All records below should be repeated exactly, with the pictures left out.

##### Data provided

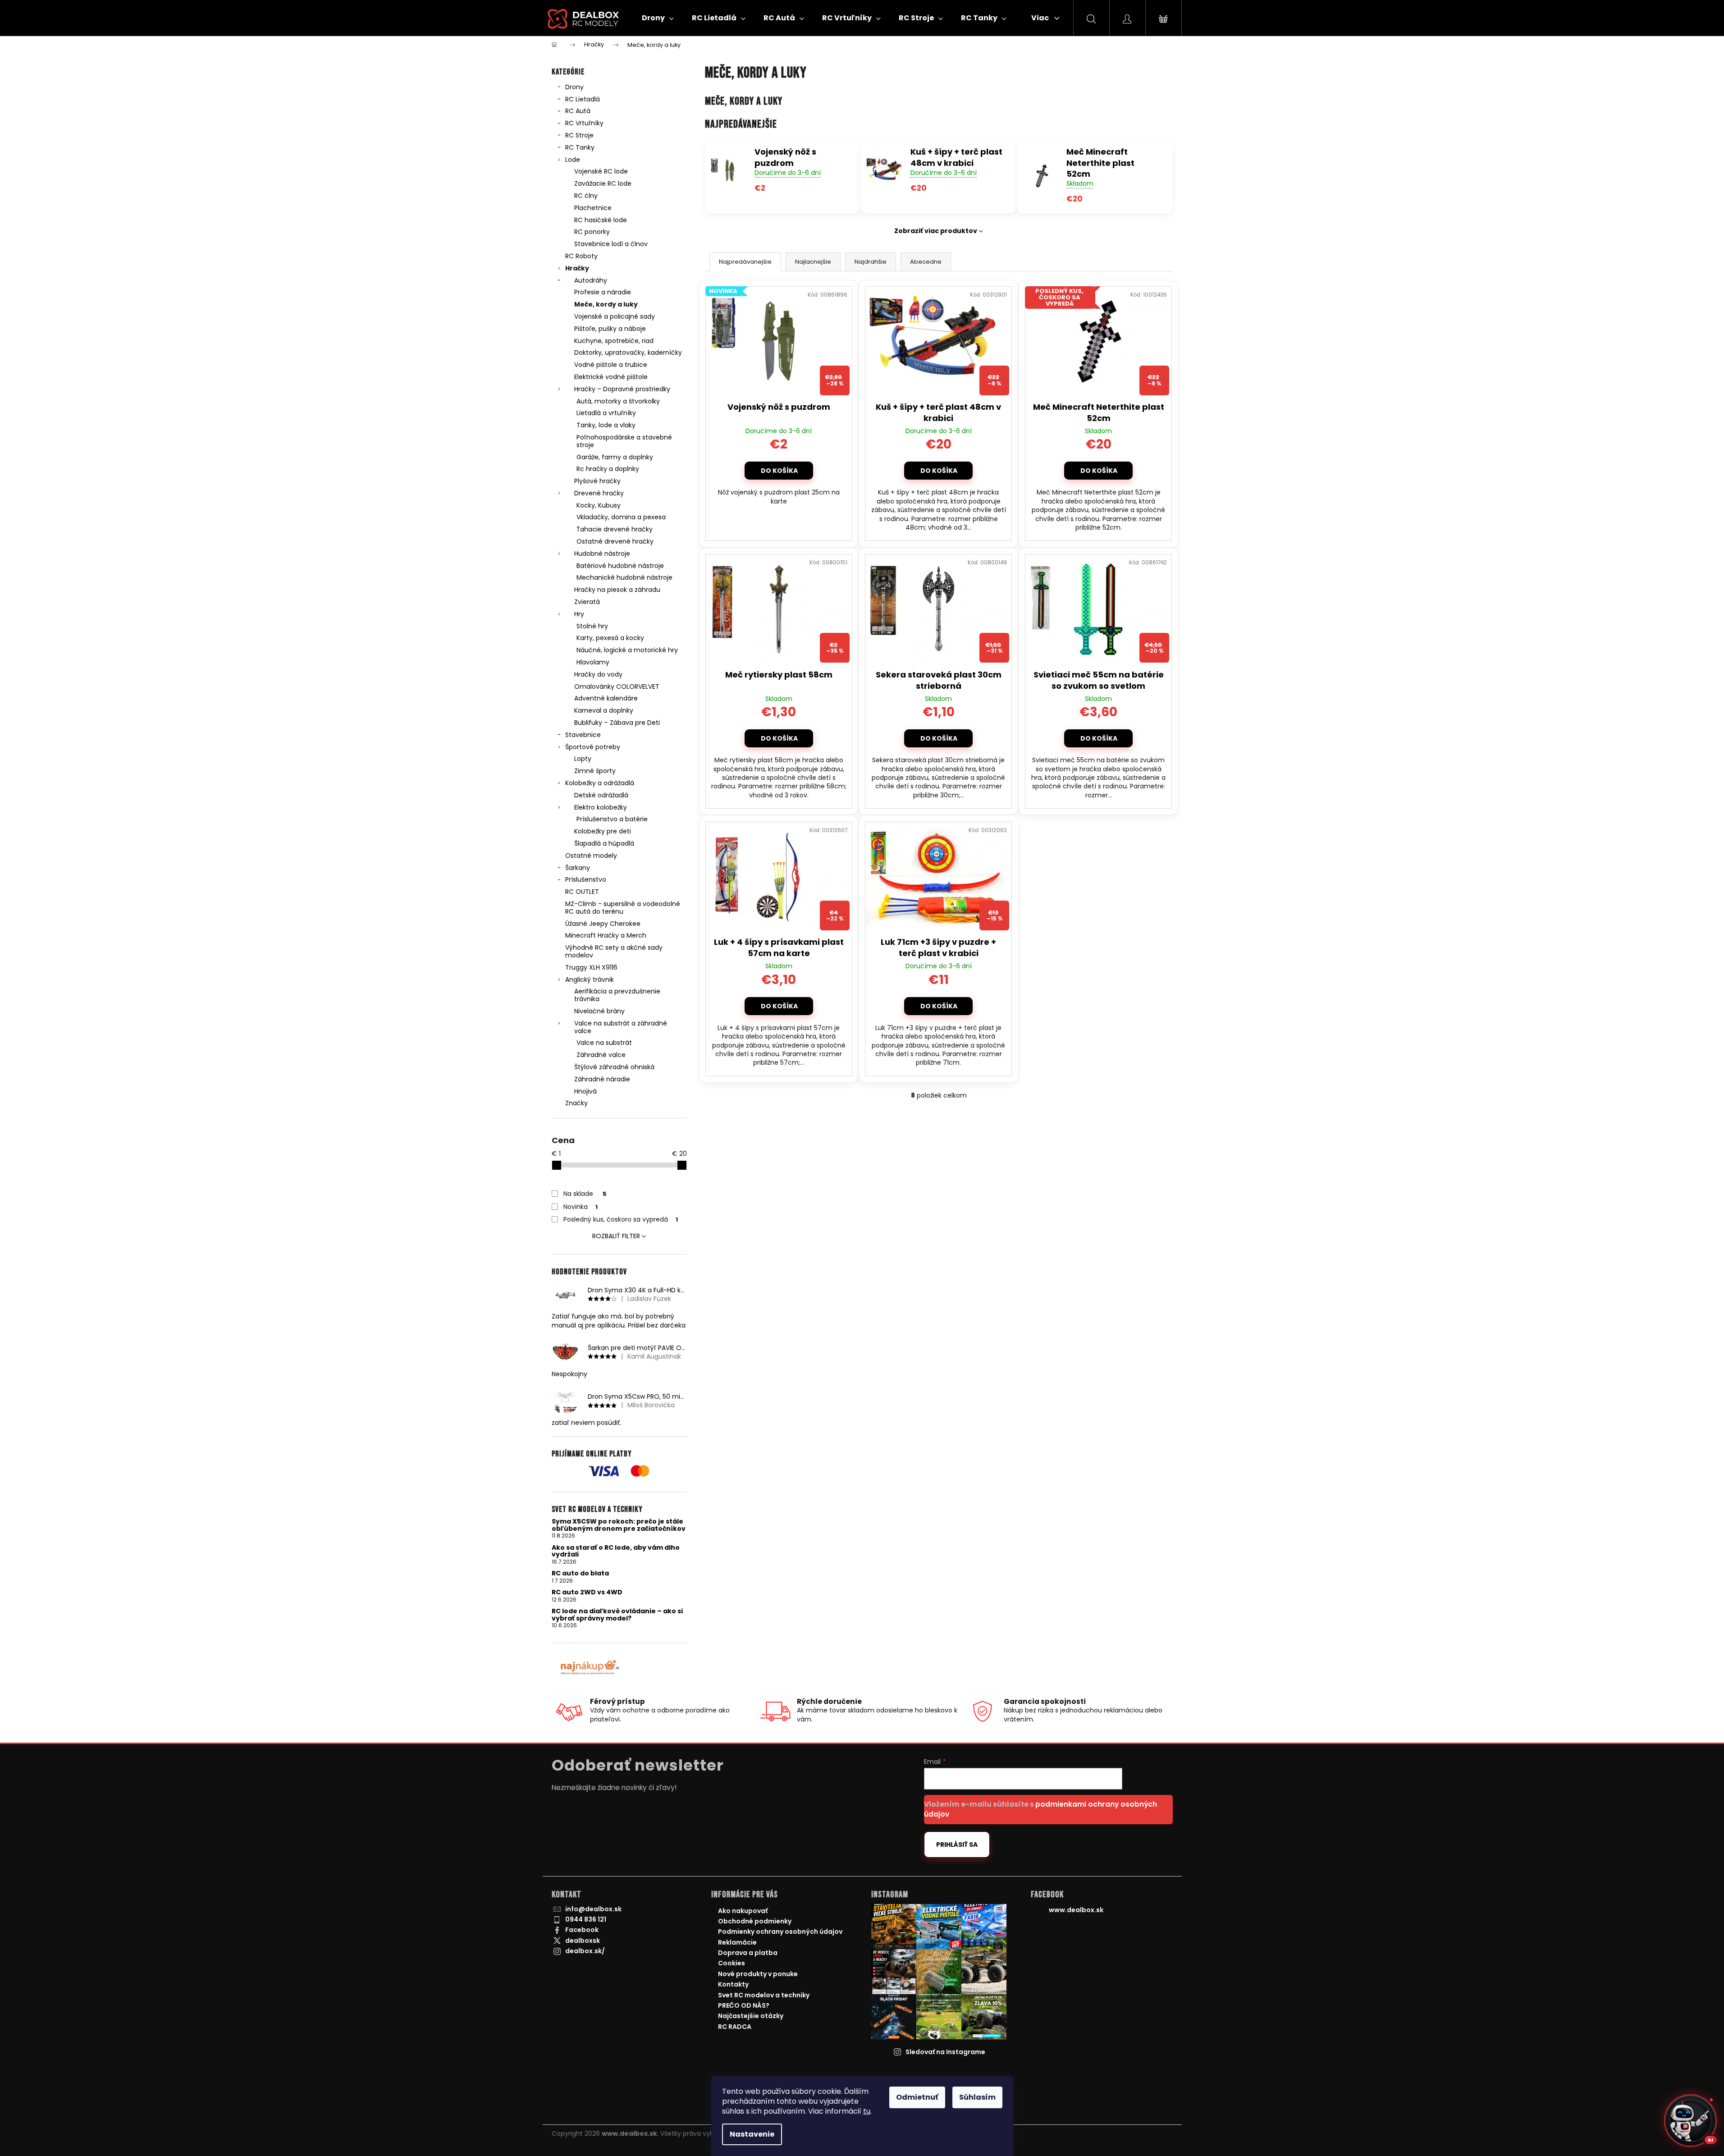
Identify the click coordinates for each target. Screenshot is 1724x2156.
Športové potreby (592, 746)
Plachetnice (593, 207)
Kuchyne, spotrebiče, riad (614, 340)
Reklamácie (737, 1942)
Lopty (582, 758)
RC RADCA (734, 2026)
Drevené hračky (599, 493)
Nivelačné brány (599, 1011)
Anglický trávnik (589, 979)
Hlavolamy (592, 662)
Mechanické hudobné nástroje (624, 577)
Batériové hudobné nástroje (620, 565)
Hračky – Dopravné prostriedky (622, 389)
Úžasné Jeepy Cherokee (602, 923)
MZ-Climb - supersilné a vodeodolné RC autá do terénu (622, 907)
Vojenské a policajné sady (614, 316)
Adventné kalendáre (606, 698)
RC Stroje (579, 135)
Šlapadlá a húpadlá (604, 843)
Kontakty (733, 1984)
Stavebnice (583, 734)
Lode (572, 159)
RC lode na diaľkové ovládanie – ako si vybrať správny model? (617, 1615)
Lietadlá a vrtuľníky (606, 412)
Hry (579, 613)
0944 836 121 (585, 1919)
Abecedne (926, 261)
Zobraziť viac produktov (935, 230)
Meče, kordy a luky (606, 304)
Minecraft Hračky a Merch (605, 935)
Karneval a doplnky (603, 710)
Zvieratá (587, 601)
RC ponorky (592, 231)
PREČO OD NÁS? (743, 2005)
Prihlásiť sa (957, 1844)
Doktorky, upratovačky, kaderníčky (628, 352)
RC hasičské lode (600, 219)
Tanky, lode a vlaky (606, 425)
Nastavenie (752, 2134)
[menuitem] (658, 18)
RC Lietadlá (582, 99)
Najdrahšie (871, 261)
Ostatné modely (591, 855)
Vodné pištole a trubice (610, 364)
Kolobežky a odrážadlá (599, 782)
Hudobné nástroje (602, 553)
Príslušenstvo (585, 879)
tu (866, 2111)
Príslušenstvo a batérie (612, 819)
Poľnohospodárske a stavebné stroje (624, 441)
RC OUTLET (582, 891)
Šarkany (577, 867)
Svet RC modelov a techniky (763, 1995)
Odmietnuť (917, 2097)
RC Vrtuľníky (584, 123)
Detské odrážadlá (601, 795)
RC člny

##########

§ **Your solution**
Identify the click coordinates for each target. Screenshot is 1724x2156.
Športové potreby (592, 746)
Plachetnice (593, 207)
Kuchyne, spotrebiče, riad (614, 340)
Reklamácie (737, 1942)
Lopty (582, 758)
RC RADCA (734, 2026)
Drevené hračky (599, 493)
Nivelačné brány (599, 1011)
Anglický trávnik (589, 979)
Hlavolamy (592, 662)
Mechanické hudobné nástroje (624, 577)
Batériové hudobné nástroje (620, 565)
Hračky – Dopravné prostriedky (622, 389)
Úžasné Jeepy Cherokee (602, 923)
MZ-Climb - supersilné a vodeodolné RC autá do terénu (622, 907)
Vojenské a policajné sady (614, 316)
Adventné kalendáre (606, 698)
RC Stroje (579, 135)
Šlapadlá a húpadlá (604, 843)
Kontakty (733, 1984)
Stavebnice (583, 734)
Lode (572, 159)
RC lode na diaľkové ovládanie – ako si vybrať správny model? (617, 1615)
Lietadlá a vrtuľníky (606, 412)
Hry (579, 613)
0944 836 121 (585, 1919)
Abecedne (926, 261)
Zobraziť viac produktov (935, 230)
Meče, kordy a luky (606, 304)
Minecraft Hračky a Merch (605, 935)
Karneval a doplnky (603, 710)
Zvieratá (587, 601)
RC ponorky (592, 231)
PREČO OD NÁS? (743, 2005)
Prihlásiť sa (957, 1844)
Doktorky, upratovačky, kaderníčky (628, 352)
RC hasičské lode (600, 219)
Tanky, lode a vlaky (606, 425)
Nastavenie (752, 2134)
[menuitem] (658, 18)
RC Lietadlá (582, 99)
Najdrahšie (871, 261)
Ostatné modely (591, 855)
Vodné pištole a trubice (610, 364)
Kolobežky a odrážadlá (599, 782)
Hudobné nástroje (602, 553)
Príslušenstvo (585, 879)
tu (866, 2111)
Príslušenstvo a batérie (612, 819)
Poľnohospodárske a stavebné stroje (624, 441)
RC OUTLET (582, 891)
Šarkany (577, 867)
Svet RC modelov a techniky (763, 1995)
Odmietnuť (917, 2097)
RC Vrtuľníky (584, 123)
Detské odrážadlá (601, 795)
RC člny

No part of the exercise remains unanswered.